The traditions of medieval jewellers are amazing. Learning the skills of the zerger was considered an honorable and respected occupation. It took five years of study to acquire the necessary skills. During this period, the master provided the student with the tools and necessary materials. For the dedication of the student to the independent work, the best jewellers gathered, and the graduate held the mastery exam. If he was considered worthy, the teacher traditionally gave him the tools and materials for the work. But even during the whole year the young master, before offering his goods for sale, was obliged to show each item to the teacher. In ancient Merve there were streets of saddler, potters, jewellers. Masters with unquestioned authority rode the stalls on horses, not allowing jewelry of high enough quality to be sold. It was very important to share experience, their own methods and skills, so that technical techniques, the creation of patterns, ornaments, shapes and colors could be preserved and developed. Perhaps due to precisely such rigid rules, the Turkmen jewelry art has reached a high level.
Another unique tradition among zergers is making their own professional tools. The main tools of the jeweller are a small anvil, called “sandalwood”, sharpened on one side, a hammer or “chukech”, which had the shape of a miniature anvil with various tools for working with metal, for striking and shaping the metal, and a pair of nippers, called “zahambar” ". The student was involved in the manufacturing process of these tools to ensure that he acquired all the necessary professional skills.
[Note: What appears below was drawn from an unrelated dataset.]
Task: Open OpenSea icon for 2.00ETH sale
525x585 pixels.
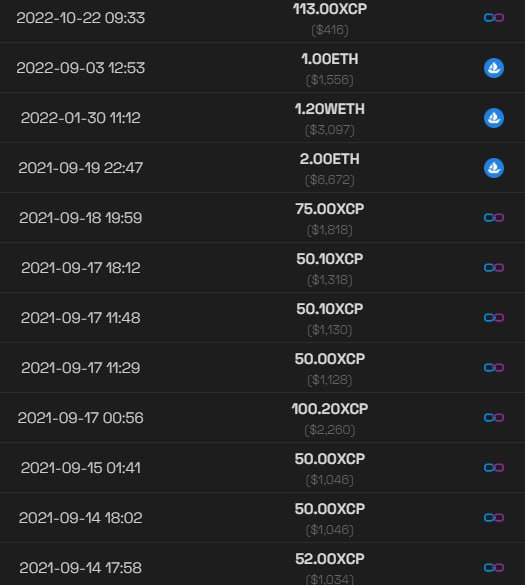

These handcrafted tools today are greatly appreciated compared to some modern tools.
Over time, the Turkmen jewelry art was transformed, but it retained many elements of traditionalism. Decorations have become less overall and lighter, because before the set of women's jewelry sometimes weighed up to 8 kilograms. Previously, only men were engaged in jewelry business, because this profession required special skills in working with metal, in the 20th century any capable teenager could become a student, and nowadays a woman-jeweller is not uncommon.
Today, Turkmen jewellers create truly national works, continuing the traditions of past masters. A unique collection of women's jewelry is stored in the State Museum of the State Cultural Center of Turkmenistan. Tourists visiting Turkmenistan can not only admire them in the museums of the country, but also purchase them in shopping centers, specialized stores and, according to the tradition that has developed since ancient times, in the bazaars.